DP6245 The Future of Social Security
|Author(s):||Martin Gonzalez-Eiras, Dirk Niepelt|
|Publication Date:||April 2007|
|Keyword(s):||labour supply, Markov perfect equilibrium, probabilistic voting, saving, social security|
|Programme Areas:||International Macroeconomics, Public Economics|
|Link to this Page:||cepr.org/active/publications/discussion_papers/dp.php?dpno=6245|
We analyze the effect of the projected demographic transition on the political support for social security, and equilibrium outcomes. Embedding a probabilistic-voting setup of electoral competition in the Diamond (1965) OLG model, we find that intergenerational transfers arise in the absence of altruism, commitment, or trigger strategies.
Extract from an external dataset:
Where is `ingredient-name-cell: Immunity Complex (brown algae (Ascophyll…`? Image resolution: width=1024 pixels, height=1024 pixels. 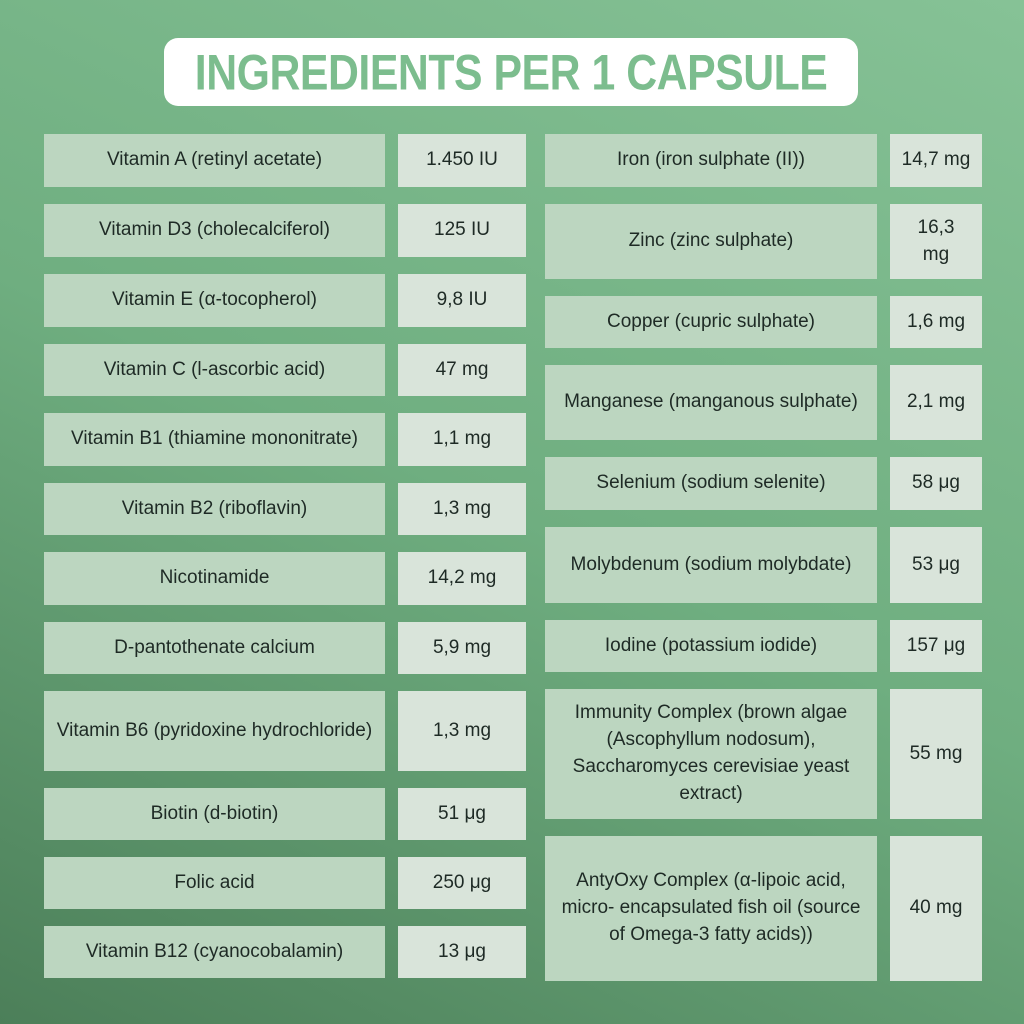
ingredient-name-cell: Immunity Complex (brown algae (Ascophyll… is located at coordinates (711, 754).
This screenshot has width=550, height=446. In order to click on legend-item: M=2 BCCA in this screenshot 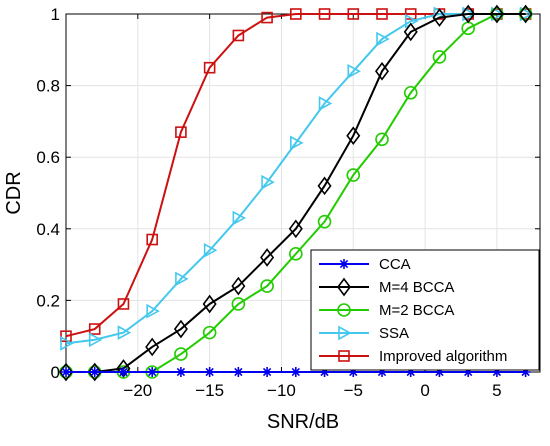, I will do `click(386, 310)`.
Closed-form solutions predict population ageing to lead to higher social security tax rates, a rising share of pensions in GDP, but eventually lower social security benefits per retiree. The response of equilibrium tax rates to demographic shocks reduces old-age consumption risk. Calibrated to match features of the U.S. economy, the model suggests that, in response to the projected demographic transition, social security tax rates will gradually increase to 16 percent; other policies that distort labour supply will become less important; and in contrast with frequently voiced fears, labour supply therefore will rise.